In one embodiment, fig. 4 is a schematic diagram of an internal structure of an electronic device according to an embodiment of the present application, as shown in fig. 4, and an electronic device, which may be a server, may be provided, and an internal structure diagram thereof may be shown in fig. 4. The electronic device includes a processor, a network interface, an internal memory, and a non-volatile memory connected by an internal bus, where the non-volatile memory stores an operating system, computer programs, and a database. The processor is used for providing computing and control capability, the network interface is used for communicating with an external terminal through network connection, the internal memory is used for providing environment for the operation system and the running of the computer program, the computer program is executed by the processor to realize a heterogeneous IPSEC tunnel protection scheduling method based on an SDWAN, and the database is used for storing data.

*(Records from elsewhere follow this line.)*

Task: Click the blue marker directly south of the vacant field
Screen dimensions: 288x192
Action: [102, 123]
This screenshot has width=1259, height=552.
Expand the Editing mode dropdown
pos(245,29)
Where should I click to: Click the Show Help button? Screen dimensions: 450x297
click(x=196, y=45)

It will be appreciated by those skilled in the art that the structure shown in fig. 4 is merely a block diagram of a portion of the structure associated with the present application and is not limiting of the electronic device to which the present application is applied, and that a particular electronic device may include more or fewer components than shown, or may combine certain components, or have a different arrangement of components.

Those skilled in the art will appreciate that implementing all or part of the above described methods may be accomplished by way of a computer program stored on a non-transitory computer readable storage medium, which when executed, may comprise the steps of the embodiments of the methods described above. Any reference to memory, storage, database, or other medium used in the various embodiments provided herein may include non-volatile and/or volatile memory. The nonvolatile memory can include Read Only Memory (ROM), programmable ROM (PROM), electrically Programmable ROM (EPROM), electrically Erasable Programmable ROM (EEPROM), or flash memory. Volatile memory can include Random Access Memory (RAM) or external cache memory. By way of illustration and not limitation, RAM is available in a variety of forms such as Static RAM (SRAM), dynamic RAM (DRAM), synchronous DRAM (SDRAM), double Data Rate SDRAM (DDRSDRAM), enhanced SDRAM (ESDRAM), synchronous Link DRAM (SLDRAM), memory bus direct RAM (RDRAM), direct memory bus dynamic RAM (DRDRAM), and memory bus dynamic RAM (RDRAM), among others.

It should be understood by those skilled in the art that the technical features of the above-described embodiments may be combined in any manner, and for brevity, all of the possible combinations of the technical features of the above-described embodiments are not described, however, they should be considered as being within the scope of the description provided herein, as long as there is no contradiction between the combinations of the technical features.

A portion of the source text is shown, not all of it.